Rivers, born Joan Alexandra Molinsky, had a trademark style – LBD and pearls – which would loosen up considerably in the 1970s, but she found her glamorous groove in the following decade. What with being named permanent guest host of The Tonight Show Starring Johnny Carson in 1983 and a move to Hollywood, she was wearing bejewelled column dresses and satin gowns every night, both on Tonight and on her own short-lived show on Fox. She was getting calls from the likes of Oscar de la Renta and Calvin Klein. Of course they made it into the act.

“Do you love this? Dress by Oscar de la Renta, body by Oscar Mayer.”

“She always had great sense of humour around her fashion,” Currie says. “But in the Eighties, she began to realise she was having fun with it. She did theme weeks. She did one with only black-and-white dresses.” Appropriately, the cover of Confidential is a glamour shot from the era by photographer Harry Langdon, with Rivers decked out in a fluffy platinum coif and a Bob Mackie spangled dress with flower-bedecked shoulders worthy of Cher.

So it’s no surprise, really, that her next career-defining act would be to turn up on nascent Hollywood red carpets in the mid-Nineties, shove a microphone in a star’s face and croak, “Who are you wearing?” To say it clicked would be an understatement.

“Joan really made the red carpet what it is today,” says stylist George Kotsiopoulos, one of the original panelists (along with Giuliana Rancic and Kelly Osbourne) when Rivers’s red-carpet outings morphed into Fashion Police in 2010. First as a series of specials, then an hour-long weekly series, the programme paralleled the snowballing rise of the red carpet as fashion’s common denominator.

“Now it’s big, huge business,” Kotsiopoulos says, with stars paid to strut the latest runway looks to serve the rich global fashion brands.

Rivers’s unexpected death in 2014 threw the show into a tailspin. “When Joan Rivers passed away, that whole moment was done – they just should have ended the show,” says Sasha Charnin Morrison, a fellow red-carpet critic, author and the current style director at CBS’s Watch! magazine. “She loved fashion. She adored it. She got it. When they moved forward afterward, it was all just for a sound bite.”

Maybe, though, Rivers was once again ahead of her time in unwittingly bowing out. “Everyone’s a fashion critic at this point,” Kotsiopoulos says. “Everyone comments on social media. There’s no authority anymore.”

Rivers and her daughter Melissa at the Oscars in Los Angeles in 2004 (left) and 2005 (Rex/Getty)

Morrison doesn’t disagree. “Instagram has changed everything,” she says. “It’s really more about this behind-the-scene access that everybody has. Everything is hashtagged, so you get the hair, the makeup, the manicurist, the car driver, the dog, what they ate, the this, the that.”

Gary Snegaroff, the senior vice president for production on Fashion Police, says that the cable channel E! will continue to cover fashion with, among other things, a “Lookbook” show of red-carpet bests, which sounds a bit like an Instagram feed come to life.

But first, a final Fashion Police special will air on 27 November, with unseen clips from an “evergreen” show Rivers filmed before her death in anticipation of a comedy tour she was planning. It’s an Eighties-themed episode, and there’s Rivers, with a teased hairdo looking just as she does on the book cover, and cracking wise about the likes of Dynasty-era Joan Collins.

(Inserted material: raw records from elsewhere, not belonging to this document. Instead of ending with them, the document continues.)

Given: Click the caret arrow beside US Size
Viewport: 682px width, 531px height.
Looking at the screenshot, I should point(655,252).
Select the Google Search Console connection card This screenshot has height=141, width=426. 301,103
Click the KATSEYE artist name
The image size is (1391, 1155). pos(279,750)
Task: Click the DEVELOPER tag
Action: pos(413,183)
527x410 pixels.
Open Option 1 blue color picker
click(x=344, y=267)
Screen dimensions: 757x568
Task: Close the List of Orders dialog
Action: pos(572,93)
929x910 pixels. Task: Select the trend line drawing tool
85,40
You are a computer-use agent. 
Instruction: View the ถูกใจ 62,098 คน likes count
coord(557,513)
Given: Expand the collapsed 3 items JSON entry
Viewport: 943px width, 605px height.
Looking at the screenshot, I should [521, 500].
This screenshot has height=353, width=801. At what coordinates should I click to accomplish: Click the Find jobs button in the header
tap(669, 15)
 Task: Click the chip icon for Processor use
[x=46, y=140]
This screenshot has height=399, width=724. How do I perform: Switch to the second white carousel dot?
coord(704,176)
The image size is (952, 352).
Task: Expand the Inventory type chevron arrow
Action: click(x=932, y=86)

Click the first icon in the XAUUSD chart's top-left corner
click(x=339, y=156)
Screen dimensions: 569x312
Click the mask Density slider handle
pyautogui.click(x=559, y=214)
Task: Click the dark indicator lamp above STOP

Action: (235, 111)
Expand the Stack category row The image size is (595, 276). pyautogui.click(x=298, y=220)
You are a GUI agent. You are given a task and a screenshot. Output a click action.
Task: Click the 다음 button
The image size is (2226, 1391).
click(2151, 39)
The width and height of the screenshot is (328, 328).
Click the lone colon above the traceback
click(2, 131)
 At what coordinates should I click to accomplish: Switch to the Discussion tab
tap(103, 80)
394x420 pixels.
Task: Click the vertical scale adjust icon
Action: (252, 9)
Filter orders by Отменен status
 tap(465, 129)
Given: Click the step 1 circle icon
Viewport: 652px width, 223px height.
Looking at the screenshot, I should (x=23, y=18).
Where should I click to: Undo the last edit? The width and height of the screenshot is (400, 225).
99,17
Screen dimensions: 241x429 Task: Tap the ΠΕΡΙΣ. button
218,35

Jonathan van Meter, a contributing editor of Vogue and a friend of Rivers, tells of bonding with Amy Schumer because she sees Rivers as a role model, and together they marvelled at how well dressed she always was. And Rivers was stylish right up to the end. Melissa Rivers took charge when her mother was on life support, and when Van Meter was invited to the hospital to say goodbye, the comatose woman was beautifully turned out.

“She was dressed, and the room was dressed,” he says. “She was dead, basically. But she looked fantastic.”